Hello again! I’m back with a new post and this time it is about Python. I’ve dabbled in some MOOCs out there and recently completed the Introduction to Programming Nanodegree offered by Udacity. It was exciting, fun, and rewarding. I look forward to more MOOC classes in my future.
In my current role with a hotel company, I’m working with geospatial data much more than I have in the past. We have over 5000 hotels in the US and thus, perform analysis based on location. My task at hand is to join two separate data sets. One data set contains Postal Zip Codes but the other does not. The second data set does have Latitude and Longitude coordinates. So before I can join on Zip Codes, I must first populate the second data set with Zip Codes based on lat/lon values. This is where Python comes in.
After some googling, I discovered a Python library called Geocoder. This library provides geocoding services by leveraging various providers such as Google Maps, Bing, Mapquest, etc. One of its capabilities is the user can provide a lat/lon and it can return the Zip Code of that coordinate. Perfect!
So as test, I wrote the following program which submits a list of coordinates.
I have a CSV file that contains the lat/lon values. I pass this into Geocoder and it returns the Zip Code. The program prints each lat/lon and its Zip Code. Here’s a view of what it looks like when I run it in command line.
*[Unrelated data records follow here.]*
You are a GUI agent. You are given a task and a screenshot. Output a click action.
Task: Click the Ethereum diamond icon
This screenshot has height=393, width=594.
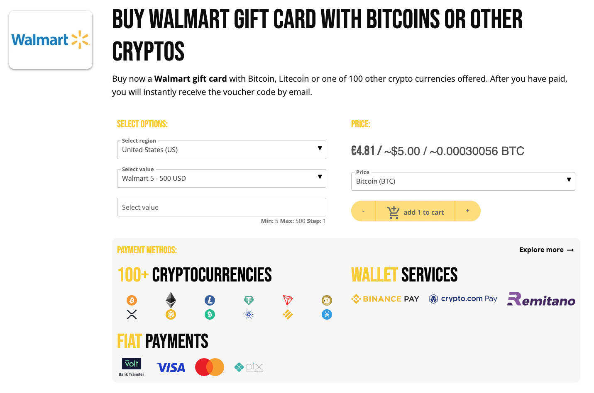point(171,300)
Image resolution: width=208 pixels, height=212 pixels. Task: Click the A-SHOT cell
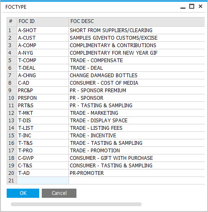[x=43, y=30]
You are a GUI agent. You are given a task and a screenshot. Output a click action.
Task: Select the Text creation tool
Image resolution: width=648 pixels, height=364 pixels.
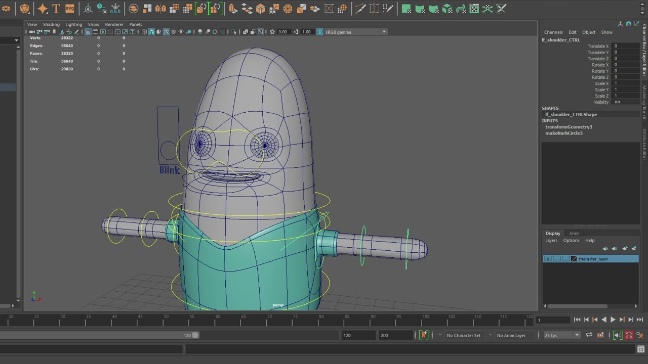pyautogui.click(x=56, y=9)
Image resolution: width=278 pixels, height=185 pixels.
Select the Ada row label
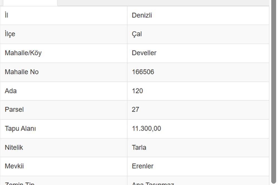11,91
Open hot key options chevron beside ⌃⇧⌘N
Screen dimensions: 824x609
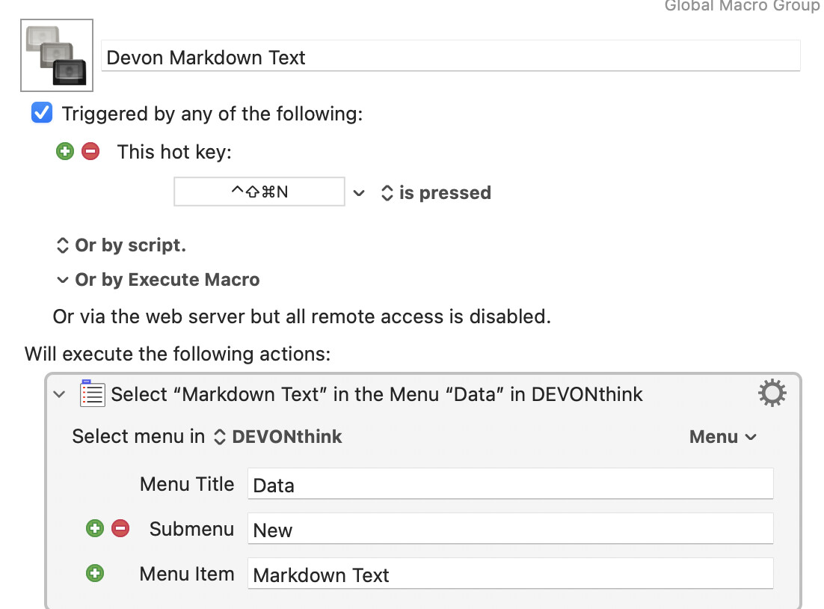point(359,193)
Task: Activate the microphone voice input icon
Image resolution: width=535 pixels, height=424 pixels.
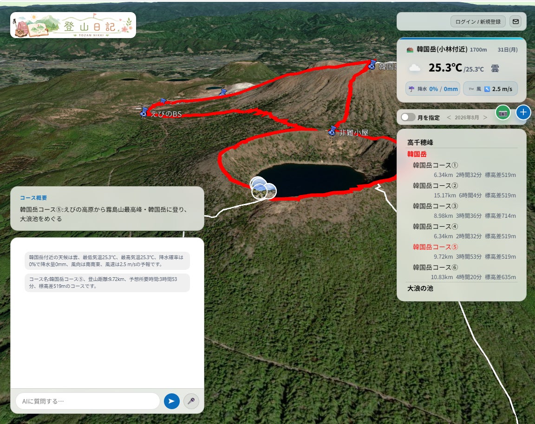Action: [x=191, y=401]
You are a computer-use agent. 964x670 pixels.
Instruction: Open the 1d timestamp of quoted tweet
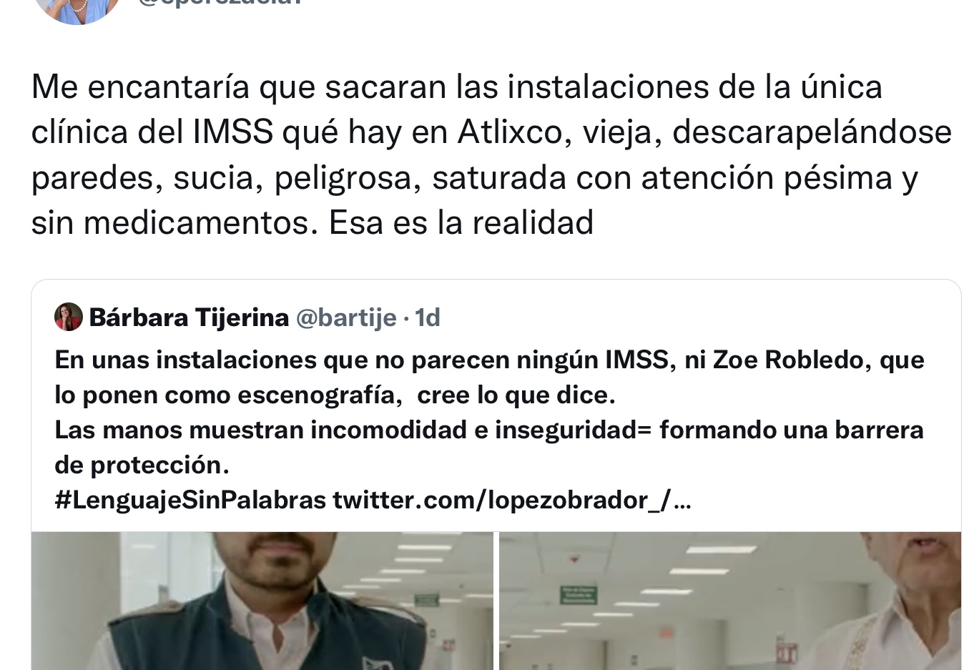428,317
In my test script, I’m only looking up 3 coordinates and you can see, it works! Yay!! My first Python program written for something in the real world. So what is next? Well, ultimately my task involves over 100k coordinates. Google’s API caps its free offerings so if I’d like to maintain this program, it is going to cost a little money to complete. Secondly, I need to adjust the program so that it writes back to a CSV file with three columns (lat/lon/zip) instead of just printing on command line. Let me know if you can help otherwise, back to Googling and Stack Overflow I go!